DIRECTIONS: A single number is the expected answer: the count of lines in the records below that contain "Given".

THE INPUT:

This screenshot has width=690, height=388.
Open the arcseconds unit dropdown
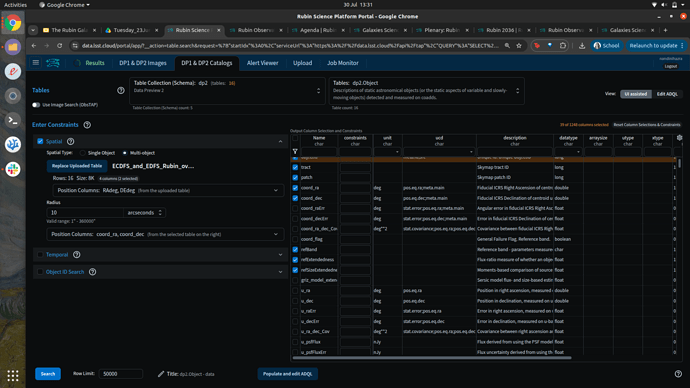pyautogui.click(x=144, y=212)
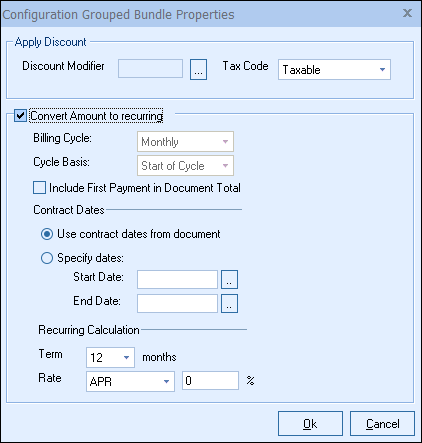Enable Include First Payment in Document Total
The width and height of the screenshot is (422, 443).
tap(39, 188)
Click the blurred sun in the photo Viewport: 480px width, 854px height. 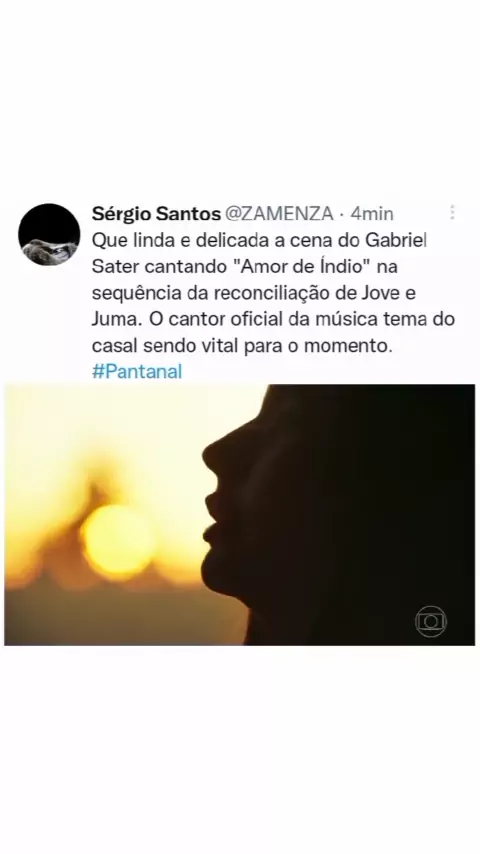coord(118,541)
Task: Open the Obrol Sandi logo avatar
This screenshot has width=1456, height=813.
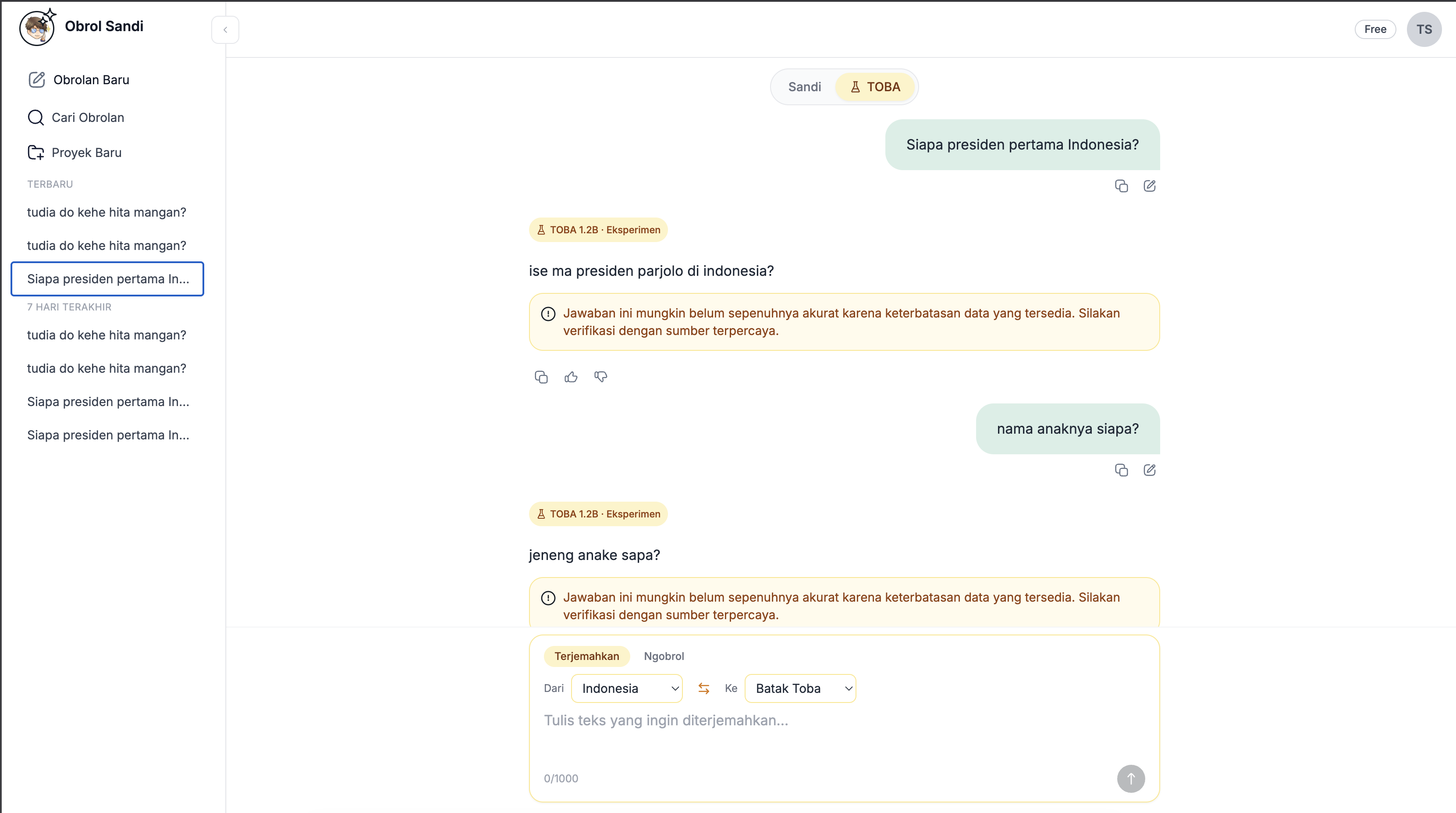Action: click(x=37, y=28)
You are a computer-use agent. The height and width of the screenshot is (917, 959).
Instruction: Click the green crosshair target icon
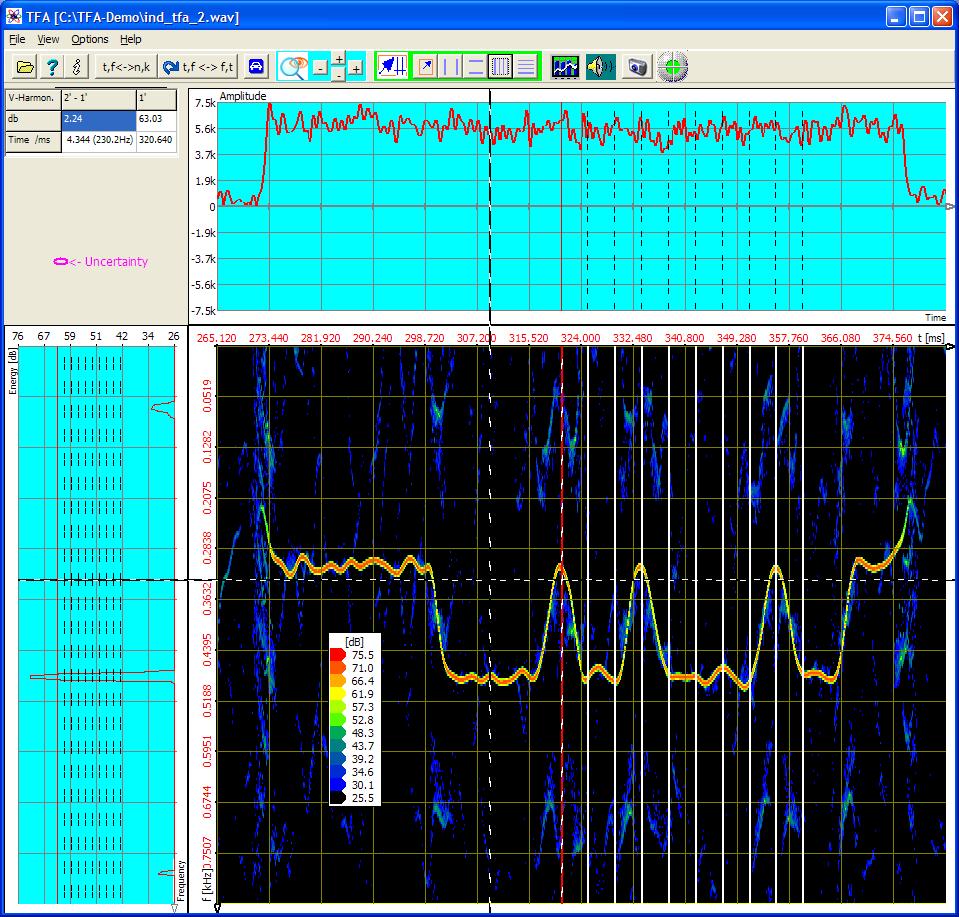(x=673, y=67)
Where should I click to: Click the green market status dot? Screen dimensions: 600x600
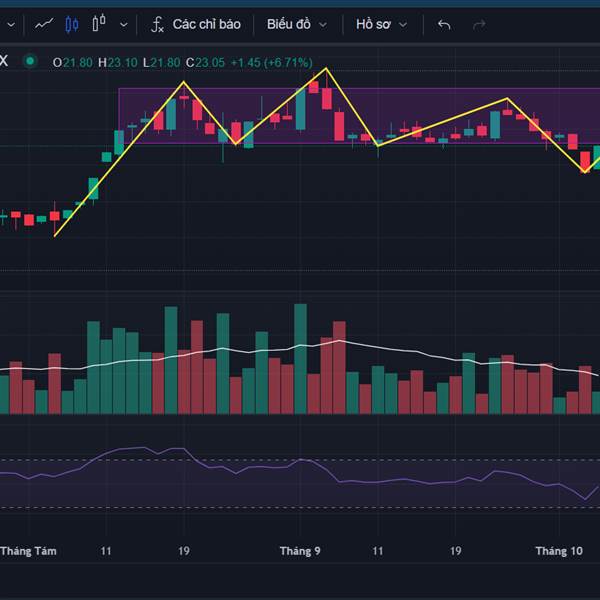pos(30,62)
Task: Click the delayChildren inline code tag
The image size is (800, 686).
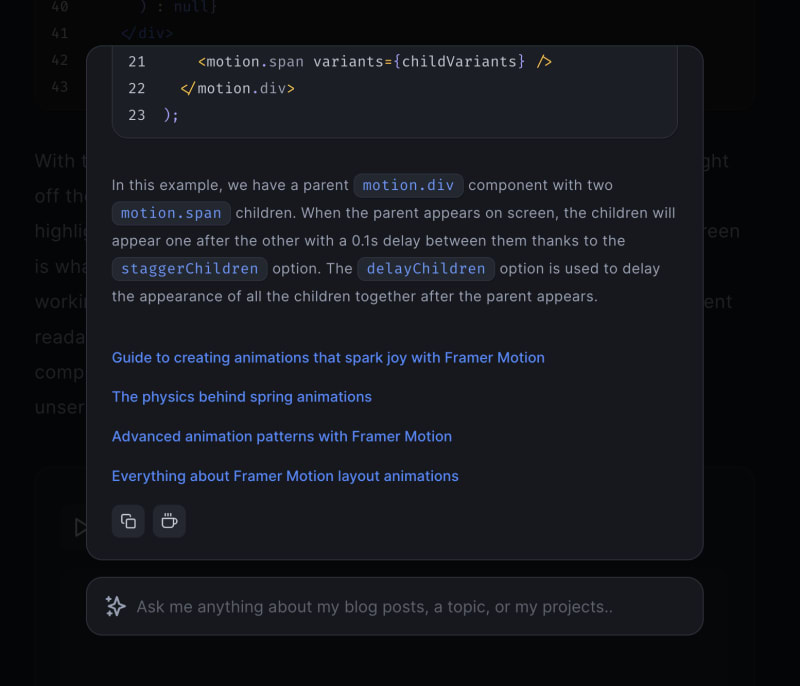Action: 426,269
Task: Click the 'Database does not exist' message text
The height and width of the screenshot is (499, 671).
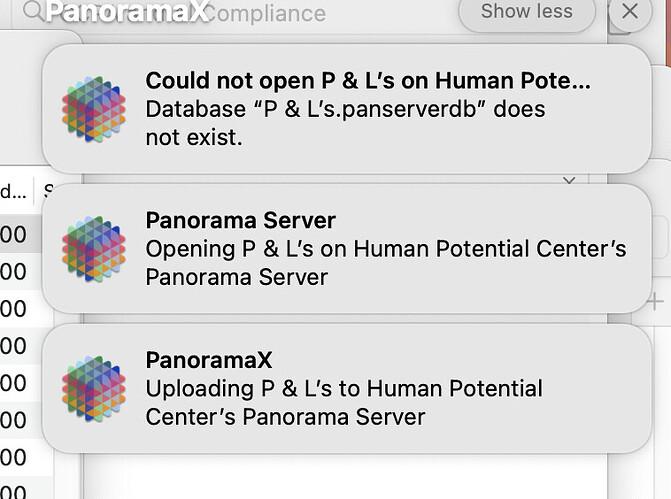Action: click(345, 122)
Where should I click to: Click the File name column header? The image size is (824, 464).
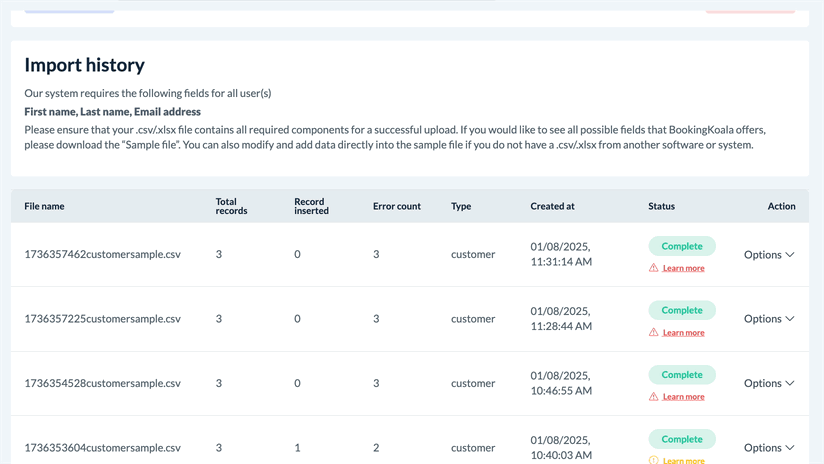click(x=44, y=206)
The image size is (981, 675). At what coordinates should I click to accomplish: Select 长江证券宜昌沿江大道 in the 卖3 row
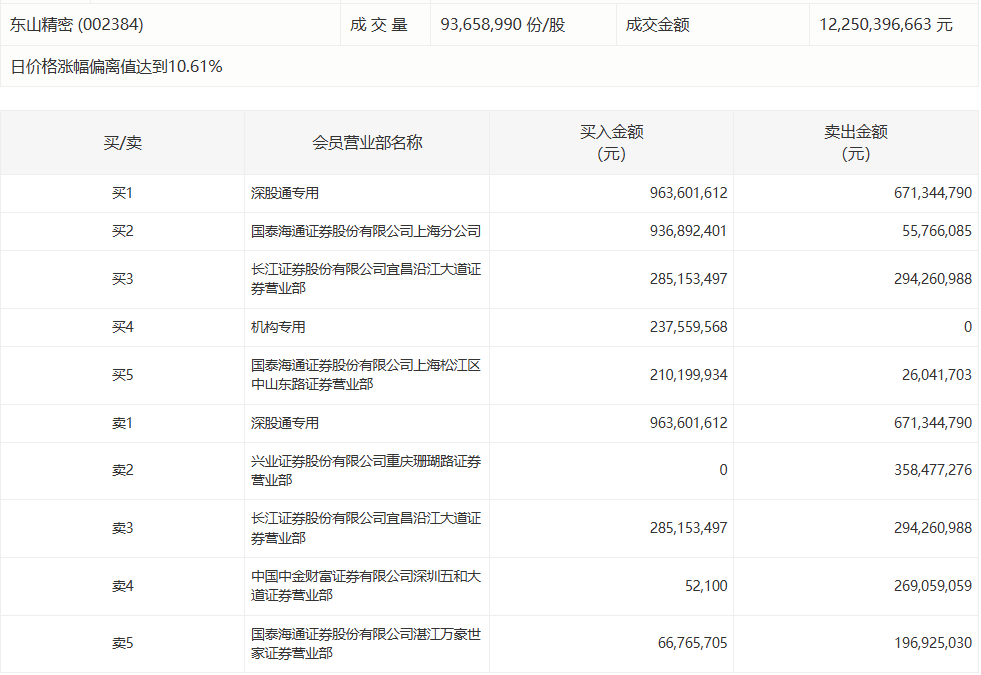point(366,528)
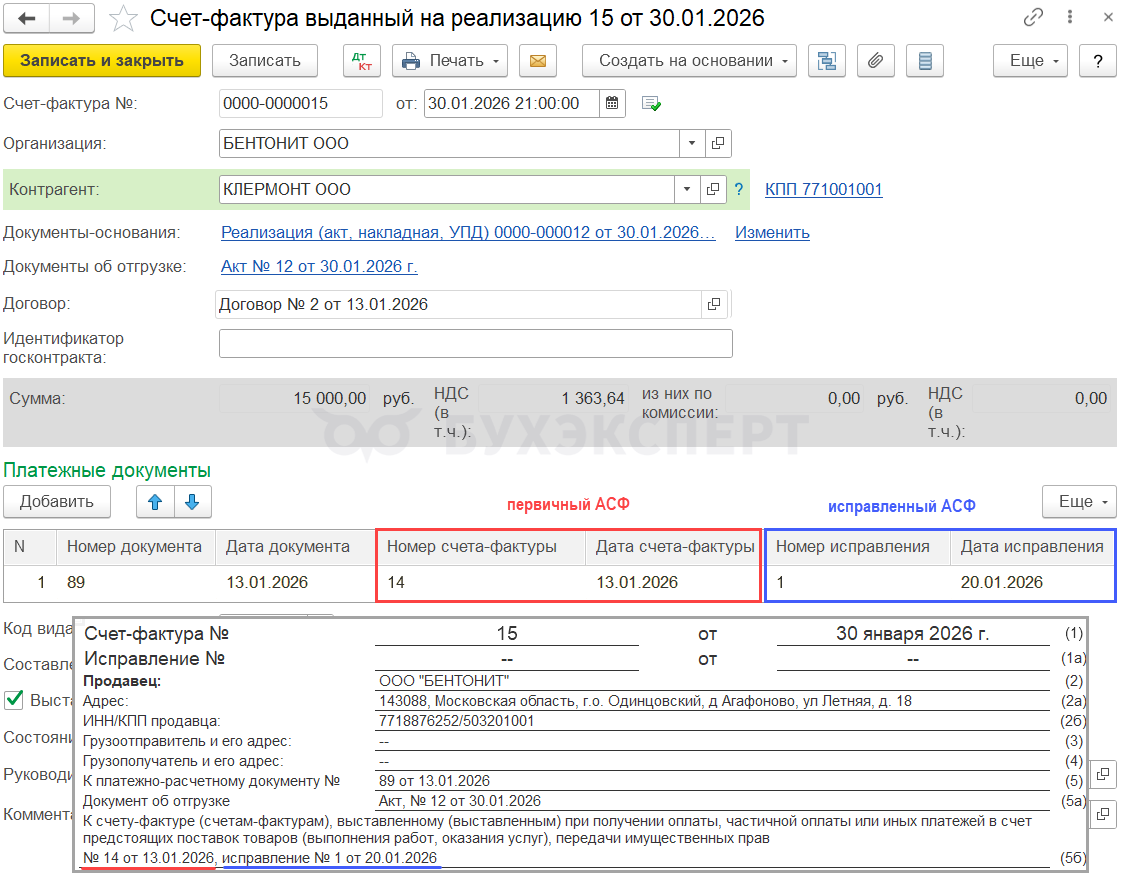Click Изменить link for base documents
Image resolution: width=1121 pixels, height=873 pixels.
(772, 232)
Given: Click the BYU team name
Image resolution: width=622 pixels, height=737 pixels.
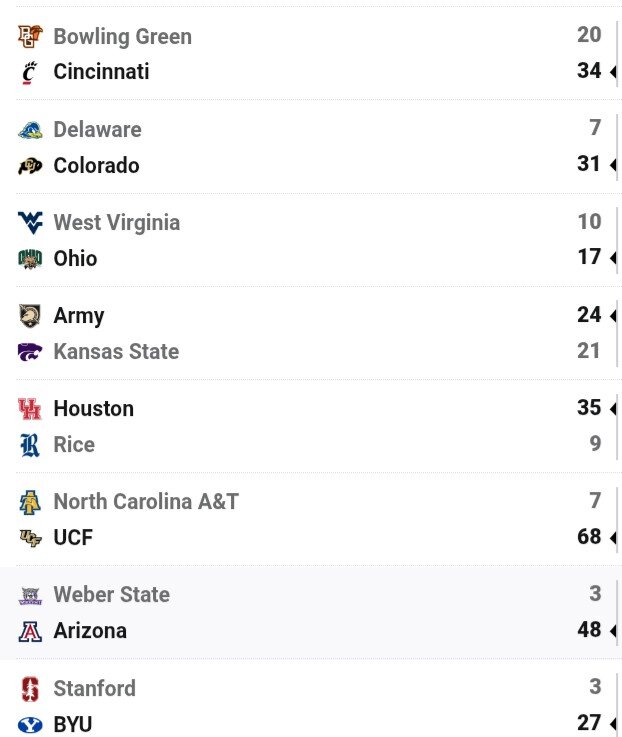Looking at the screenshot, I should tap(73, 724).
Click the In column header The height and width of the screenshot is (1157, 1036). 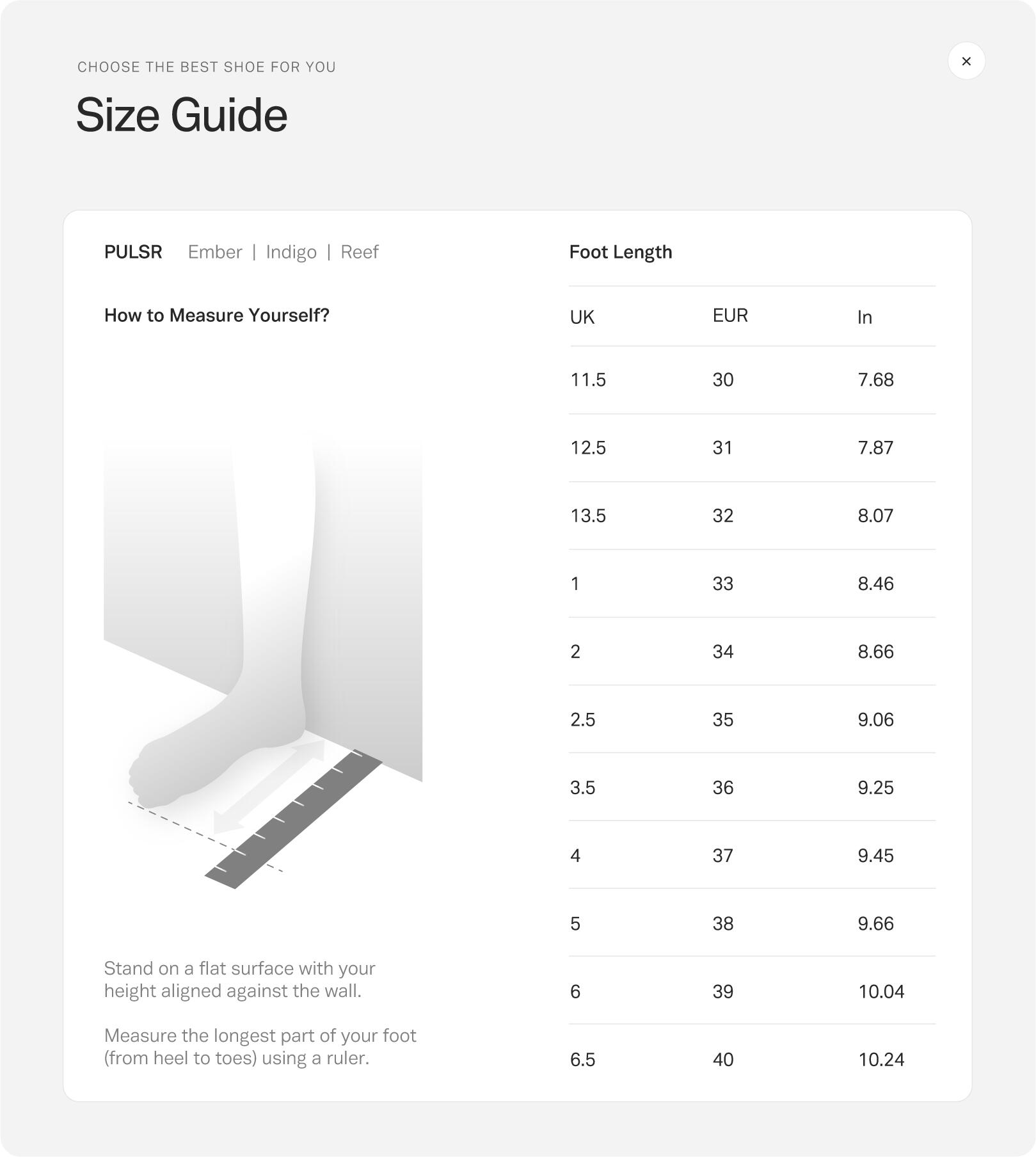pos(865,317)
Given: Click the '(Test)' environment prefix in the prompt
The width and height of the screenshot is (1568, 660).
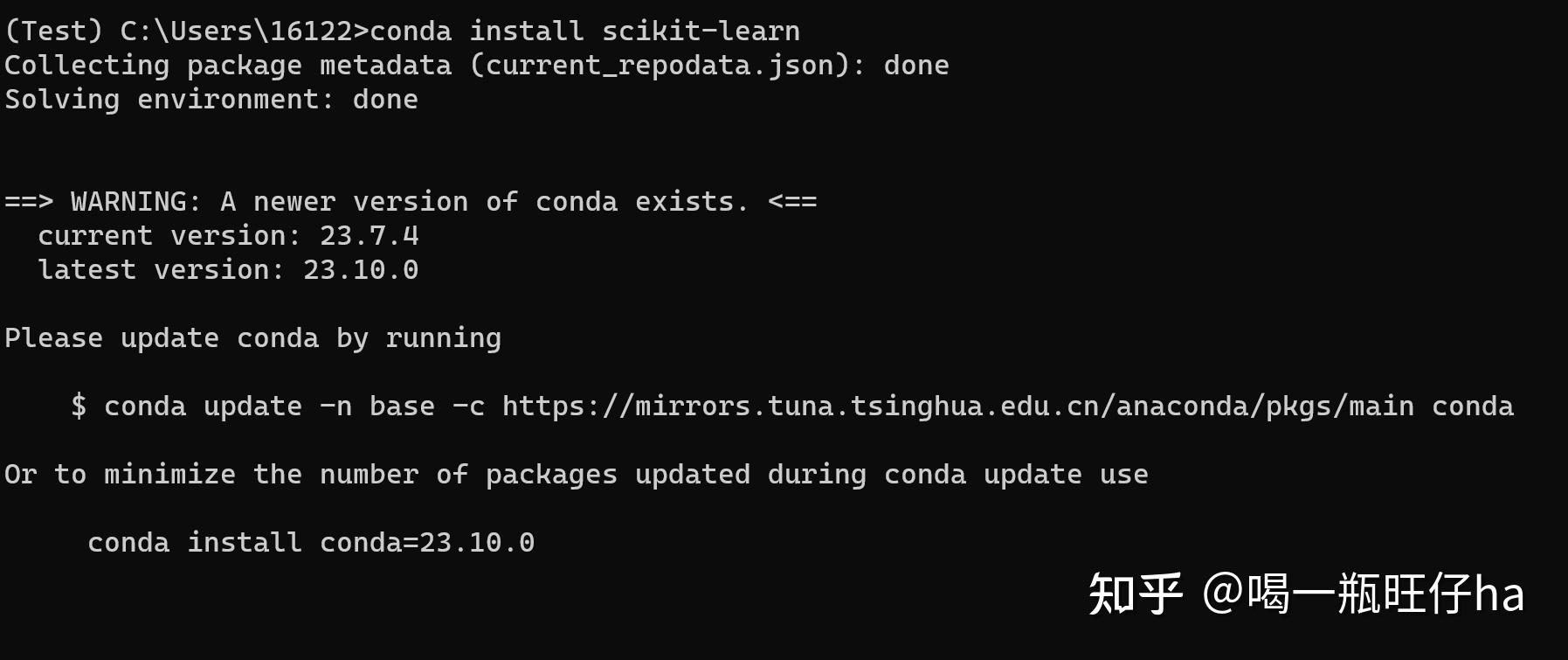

EXERCISE RESPONSE: 2